Requirements (place an x in each [ ])

• I've read and understood the Contributing Guidelines and have done my best effort to follow them.
• I've read and agree to the Code of Conduct.

[filmaj]

Really appreciate you sending this PR @noah-guillory !

Had some issues this morning with some tests failing due to some transient dependency versions floating around, but those failures on main should be resolve now. If you rebase or merge the latest main into this branch (I think you just did that!) then we should see the tests passing.

[noah-guillory]

Really appreciate you sending this PR @noah-guillory !

Had some issues this morning with some tests failing due to some transient dependency versions floating around, but those failures on main should be resolve now. If you rebase or merge the latest main into this branch (I think you just did that!) then we should see the tests passing.

No problem! And yeah I noticed that my fork was out of date so I did merge in main. Looks like most of the CI is working now too, other than the Node 20 failing on the upload to Codecov step.

[filmaj]

Looks great! Left a few comments about property optionality and documenting the interface properties.

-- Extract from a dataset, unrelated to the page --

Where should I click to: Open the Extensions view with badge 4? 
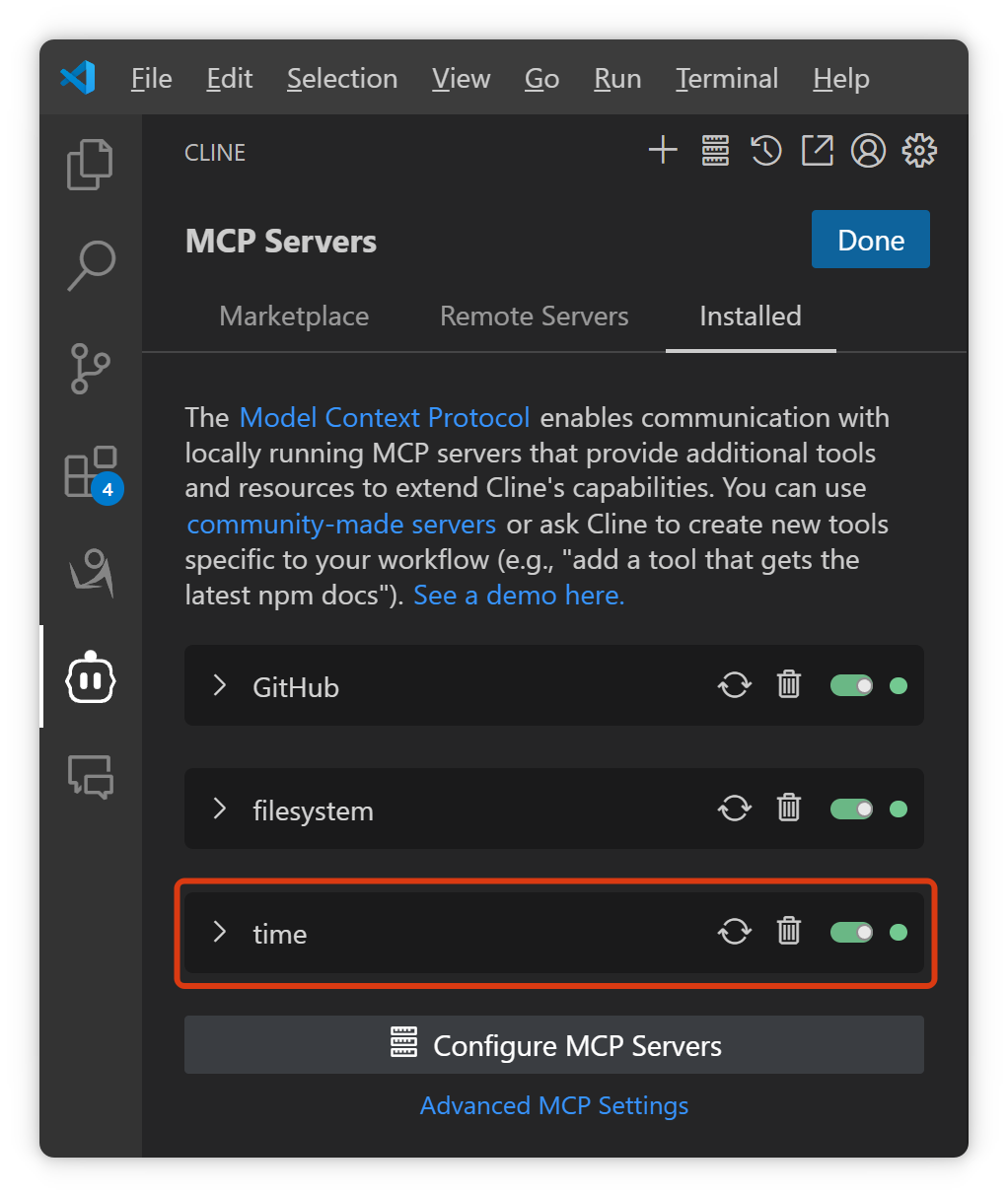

Also, don't worry about the node v20 tests failing - seems like that is due to this PR coming from your fork and that somehow not jiving with the codecov coverage upload reporting (i'll try to figure out how to avoid that problem when I have time this week)

[filmaj]

Hmm, in the interest of keeping it consistent with the HTTPReceiver, let's not make this property optional. FWIW I agree with your approach - if you turn off signature verification, there's no point in storing the signing secret - but there's a more accurate and exact approach we can use to express this in TypeScript, though it will be a breaking change (which we should wait for bolt v4; I was thinking we could use a union expressing different sets of options when signatureVerification is true vs. false).

Anywho, that's just musings for the future. In the mean time, let's just keep it consistent with HTTPReceiver and keep this property as required. I think this also reduces the chance that someone accidentally forgets to add their signing secret and they end up hitting the "Invalid Signature" error at runtime.

[noah-guillory]

Sure thing, made it required in 3fd0b3d.

I was thinking we could use a union expressing different sets of options when signatureVerification is true vs. false).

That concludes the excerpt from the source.